Congratulations, dad! You’ve got a baby on the way! But, your partner isn’t the only one who’s expecting—there are two of you having this baby, and you’re in it together. And you’re probably feeling, well, all the feels: thrilled, proud, and possibly a little freaked out, too. It’s okay, dad. Becoming a parent is one of life’s greatest acts of hope and love, and you and your partner are on this ride together. No doubt, she is feeling the same mix of emotions, so be sure to share your joy with her. After all, you made this magic happen together. So, what can you expect when your partner is pregnant? Read on and get ready for the nine months ahead.
You’ll Need to Ride the Hormonal Wave
Not yours, of course, but there are some direct effects that you’ll be feeling, as well. Pregnancy brings on a tidal wave of new hormones, some of which can do unexpected things to a woman’s body and mind. The sickness. The moodiness. The hunger cravings. The odor sensitivities. The anxiety. The spontaneous bawling while watching America’s Funniest Home Videos.
Your partner may experience all of them, she may experience some of them, and there’s even a chance she could experience none of them. Whatever the case may be, these hormonal shifts can sometimes be tricky to navigate. The best approach is to make sure she knows that she has your support and that you are always there to lend an ear.
Communication and Expecting
Listen without being judgmental or telling her to relax. Get into the habit of talking things out and really listening to each other. These skills will serve you well when the baby arrives, and the killer combination of sleep deprivation and zero time to yourselves can exacerbate misunderstandings.
It’s not all doom and gloom, dad. There can be an upside to this time, as well. Some pregnancy hormones can increase your partner’s libido. I suggest you make the most of it while you can. Once the baby is born, your bedroom activities will likely be limited to burpings and diaper changes.

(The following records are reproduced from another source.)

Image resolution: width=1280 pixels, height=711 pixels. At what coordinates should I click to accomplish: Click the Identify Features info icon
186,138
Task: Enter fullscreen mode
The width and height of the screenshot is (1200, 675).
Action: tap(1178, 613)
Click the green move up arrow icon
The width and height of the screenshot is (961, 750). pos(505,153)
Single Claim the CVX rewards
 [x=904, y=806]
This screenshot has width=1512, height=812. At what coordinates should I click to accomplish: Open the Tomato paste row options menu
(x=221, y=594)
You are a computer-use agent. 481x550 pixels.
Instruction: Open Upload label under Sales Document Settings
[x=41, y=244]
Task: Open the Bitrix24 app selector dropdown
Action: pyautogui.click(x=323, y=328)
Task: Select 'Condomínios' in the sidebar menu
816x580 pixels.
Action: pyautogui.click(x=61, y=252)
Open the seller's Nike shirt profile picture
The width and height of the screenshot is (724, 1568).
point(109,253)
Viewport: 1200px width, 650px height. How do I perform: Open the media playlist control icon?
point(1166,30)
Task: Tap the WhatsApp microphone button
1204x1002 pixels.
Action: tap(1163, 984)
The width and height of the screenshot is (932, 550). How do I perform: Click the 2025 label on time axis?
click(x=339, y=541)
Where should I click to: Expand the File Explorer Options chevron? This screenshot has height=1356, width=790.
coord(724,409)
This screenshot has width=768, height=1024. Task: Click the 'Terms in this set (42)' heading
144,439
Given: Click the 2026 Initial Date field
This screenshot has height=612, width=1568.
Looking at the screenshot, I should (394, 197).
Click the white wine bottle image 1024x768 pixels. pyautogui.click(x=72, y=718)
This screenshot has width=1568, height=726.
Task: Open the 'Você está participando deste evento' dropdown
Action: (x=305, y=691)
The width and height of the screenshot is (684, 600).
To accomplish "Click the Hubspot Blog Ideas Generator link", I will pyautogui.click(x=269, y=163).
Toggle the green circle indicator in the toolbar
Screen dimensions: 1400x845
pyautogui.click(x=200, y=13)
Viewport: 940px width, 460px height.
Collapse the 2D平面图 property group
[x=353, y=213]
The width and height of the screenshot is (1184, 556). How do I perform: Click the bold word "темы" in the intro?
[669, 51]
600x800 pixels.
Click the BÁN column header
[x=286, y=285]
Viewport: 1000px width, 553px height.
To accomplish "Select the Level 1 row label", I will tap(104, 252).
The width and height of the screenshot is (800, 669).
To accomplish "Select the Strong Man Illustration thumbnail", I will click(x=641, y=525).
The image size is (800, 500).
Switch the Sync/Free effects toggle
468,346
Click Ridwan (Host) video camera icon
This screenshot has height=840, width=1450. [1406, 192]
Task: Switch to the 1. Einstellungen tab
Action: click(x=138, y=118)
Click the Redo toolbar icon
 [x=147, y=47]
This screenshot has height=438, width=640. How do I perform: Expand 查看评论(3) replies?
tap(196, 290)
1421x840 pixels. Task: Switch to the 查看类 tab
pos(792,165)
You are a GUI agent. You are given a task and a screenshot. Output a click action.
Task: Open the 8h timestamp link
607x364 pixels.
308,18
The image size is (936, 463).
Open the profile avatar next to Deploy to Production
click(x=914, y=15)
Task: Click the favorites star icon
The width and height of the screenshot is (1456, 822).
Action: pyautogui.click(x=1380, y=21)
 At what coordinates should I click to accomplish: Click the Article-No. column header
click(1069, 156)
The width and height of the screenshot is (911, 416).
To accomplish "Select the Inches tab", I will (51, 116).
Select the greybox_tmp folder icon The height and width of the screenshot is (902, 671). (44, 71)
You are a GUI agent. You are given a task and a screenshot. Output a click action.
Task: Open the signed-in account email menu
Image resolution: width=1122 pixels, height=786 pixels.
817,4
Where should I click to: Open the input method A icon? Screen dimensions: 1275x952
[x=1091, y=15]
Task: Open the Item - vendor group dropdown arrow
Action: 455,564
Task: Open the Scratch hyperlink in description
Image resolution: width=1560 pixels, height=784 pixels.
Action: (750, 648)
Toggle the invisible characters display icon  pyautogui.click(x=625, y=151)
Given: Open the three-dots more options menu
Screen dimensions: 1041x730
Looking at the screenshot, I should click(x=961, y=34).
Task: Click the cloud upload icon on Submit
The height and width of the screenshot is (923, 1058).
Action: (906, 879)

You’ll Be Getting Used to Sleep Deprivation
Your partner is getting bigger by the day, and as time goes on, it’s going to become more and more difficult for her to find a comfortable sleeping position. Be prepared for nights filled with lots of tossing and turning. If she was a die-hard stomach sleeper, she will have an even more difficult time than most.
Remember those hormones we were talking about before? Well, one of them (hCG) is going to have her running to the bathroom throughout the night. As the pregnancy progresses and baby grows, there will also be increasing pressure from the uterus pressing down on mama’s bladder. So, couple the constant in and out of bed for trips to the bathroom with all the foot-stomping and door slamming that goes with it, and you can see how your sleep might also be disrupted.
Don’t fret about the loss of sleep, dad. Instead, try to view it as a form of pre-conditioning for future nights with your precious little one in the house. Because, if my experience with babies is any indication, it’s going to get worse before it gets better.
You’ll Need to Offer Her Lots of Support
Support comes in many forms, and when you are expecting a baby, your partner will need as much emotional and physical support as she can get. Although it is equally important for dads and moms to be emotionally ready when having a baby, pregnancy can be both a mental and physical challenge for your partner.
Her body is creating a human life, and that’s a huge deal. Help her out by making life easier for her whenever you possibly can. Do double-duty on chores around the house or give her foot rubs when her tired feet are aching. Simply put, one of your jobs as the dad is to ease her daily burdens. Engage with her during every stage of the pregnancy. Accompany her to doctor’s visits; help shop for baby items; paint the nursery; set up the crib; talk about names, etc. The more engaged you are in the process, the more a part of things you will feel, and the less anxiety your partner will feel.
The Science Behind Support
Dads who play an active supporting role during pregnancy can lower moms’ stress levels. And less stress means a healthier environment for the baby growing in her belly. What’s more, research shows that dads who are involved during pregnancy are more likely to remain involved in their child’s well-being as they grow up. Kids with dads who are very involved in their upbringing tend to do better emotionally, socially, and academically than kids with less involved fathers.
Research also shows that kids with involved dads have many other advantages, such as increased mental dexterity, increased empathy, less stereotyped sex-role beliefs, and greater self-control.
So, what exactly is the reward for all of this hard work? Quite simply, the reward is a love like you’ve never felt before that will last a lifetime. Enjoy every moment, dad.